[Stated task] Could you lay out the stretch of rows from the line containing "GetMovie (392, 22)" through the end of the rows, both ends included, as a Markdown table with the columns Row and Text, numbering each line and leaving out any blank lines?

[Data]

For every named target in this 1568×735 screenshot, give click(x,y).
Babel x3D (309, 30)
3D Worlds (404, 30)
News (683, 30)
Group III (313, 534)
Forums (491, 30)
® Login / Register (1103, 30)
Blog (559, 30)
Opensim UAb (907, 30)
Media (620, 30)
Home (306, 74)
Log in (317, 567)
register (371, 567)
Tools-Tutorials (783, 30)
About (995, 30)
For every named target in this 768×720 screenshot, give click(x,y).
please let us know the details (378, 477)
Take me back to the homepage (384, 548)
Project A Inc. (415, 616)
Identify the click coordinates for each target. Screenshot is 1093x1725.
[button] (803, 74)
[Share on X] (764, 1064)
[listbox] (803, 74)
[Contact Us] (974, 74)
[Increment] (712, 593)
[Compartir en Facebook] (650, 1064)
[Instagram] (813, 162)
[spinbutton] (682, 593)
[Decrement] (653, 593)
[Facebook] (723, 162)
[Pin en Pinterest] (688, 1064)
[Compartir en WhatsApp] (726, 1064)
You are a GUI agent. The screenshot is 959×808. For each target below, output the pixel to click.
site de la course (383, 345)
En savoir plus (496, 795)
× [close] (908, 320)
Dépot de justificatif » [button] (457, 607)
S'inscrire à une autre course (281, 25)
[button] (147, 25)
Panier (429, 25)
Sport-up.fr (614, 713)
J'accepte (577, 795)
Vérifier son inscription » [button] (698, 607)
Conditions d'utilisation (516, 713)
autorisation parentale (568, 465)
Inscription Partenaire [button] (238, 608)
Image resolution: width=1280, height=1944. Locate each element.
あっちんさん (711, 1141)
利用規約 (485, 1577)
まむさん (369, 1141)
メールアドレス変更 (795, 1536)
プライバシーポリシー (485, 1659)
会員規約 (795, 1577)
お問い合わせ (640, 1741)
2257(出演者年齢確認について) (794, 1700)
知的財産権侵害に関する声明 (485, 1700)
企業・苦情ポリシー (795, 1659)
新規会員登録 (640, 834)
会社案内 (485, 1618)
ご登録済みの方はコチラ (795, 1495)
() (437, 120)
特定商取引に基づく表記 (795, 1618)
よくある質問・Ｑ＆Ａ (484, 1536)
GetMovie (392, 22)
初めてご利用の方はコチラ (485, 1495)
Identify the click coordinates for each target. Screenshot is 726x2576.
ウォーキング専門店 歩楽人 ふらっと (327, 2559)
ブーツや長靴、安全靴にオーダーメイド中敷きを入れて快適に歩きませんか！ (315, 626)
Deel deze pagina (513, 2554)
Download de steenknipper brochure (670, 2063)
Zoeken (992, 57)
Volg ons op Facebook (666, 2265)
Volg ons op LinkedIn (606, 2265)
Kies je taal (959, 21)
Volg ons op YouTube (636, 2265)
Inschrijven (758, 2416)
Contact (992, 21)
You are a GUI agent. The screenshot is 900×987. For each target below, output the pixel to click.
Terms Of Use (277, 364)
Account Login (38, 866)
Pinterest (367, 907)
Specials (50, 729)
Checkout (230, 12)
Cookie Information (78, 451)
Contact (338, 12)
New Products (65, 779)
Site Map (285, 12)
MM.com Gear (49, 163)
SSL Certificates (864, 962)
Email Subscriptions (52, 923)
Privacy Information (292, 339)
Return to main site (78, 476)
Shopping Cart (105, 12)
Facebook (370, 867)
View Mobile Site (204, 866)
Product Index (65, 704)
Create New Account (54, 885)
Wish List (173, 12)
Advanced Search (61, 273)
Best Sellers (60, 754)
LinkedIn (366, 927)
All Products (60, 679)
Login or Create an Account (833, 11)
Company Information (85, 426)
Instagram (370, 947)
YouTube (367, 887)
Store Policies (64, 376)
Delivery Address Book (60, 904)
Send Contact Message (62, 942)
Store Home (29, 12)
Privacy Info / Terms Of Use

[Task solution]
| Row | Text |
|---|---|
| 1 | GetMovie (392, 22) |
| 2 | 初めてご利用の方はコチラ (485, 1495) |
| 3 | Identify the click coordinates for each target. Screenshot is 726x2576. |
| 4 | ウォーキング専門店 歩楽人 ふらっと (327, 2559) |
| 5 | ブーツや長靴、安全靴にオーダーメイド中敷きを入れて快適に歩きませんか！ (315, 626) |
| 6 | Deel deze pagina (513, 2554) |
| 7 | Download de steenknipper brochure (670, 2063) |
| 8 | Zoeken (992, 57) |
| 9 | Volg ons op Facebook (666, 2265) |
| 10 | Volg ons op LinkedIn (606, 2265) |
| 11 | Kies je taal (959, 21) |
| 12 | Volg ons op YouTube (636, 2265) |
| 13 | Inschrijven (758, 2416) |
| 14 | Contact (992, 21) |
| 15 | You are a GUI agent. The screenshot is 900×987. For each target below, output the pixel to click. |
| 16 | Terms Of Use (277, 364) |
| 17 | Account Login (38, 866) |
| 18 | Pinterest (367, 907) |
| 19 | Specials (50, 729) |
| 20 | Checkout (230, 12) |
| 21 | Cookie Information (78, 451) |
| 22 | Contact (338, 12) |
| 23 | New Products (65, 779) |
| 24 | Site Map (285, 12) |
| 25 | MM.com Gear (49, 163) |
| 26 | SSL Certificates (864, 962) |
| 27 | Email Subscriptions (52, 923) |
| 28 | Privacy Information (292, 339) |
| 29 | Return to main site (78, 476) |
| 30 | Shopping Cart (105, 12) |
| 31 | Facebook (370, 867) |
| 32 | View Mobile Site (204, 866) |
| 33 | Product Index (65, 704) |
| 34 | Create New Account (54, 885) |
| 35 | Wish List (173, 12) |
| 36 | Advanced Search (61, 273) |
| 37 | Best Sellers (60, 754) |
| 38 | LinkedIn (366, 927) |
| 39 | All Products (60, 679) |
| 40 | Login or Create an Account (833, 11) |
| 41 | Company Information (85, 426) |
| 42 | Instagram (370, 947) |
| 43 | YouTube (367, 887) |
| 44 | Store Policies (64, 376) |
| 45 | Delivery Address Book (60, 904) |
| 46 | Send Contact Message (62, 942) |
| 47 | Store Home (29, 12) |
| 48 | Privacy Info / Terms Of Use |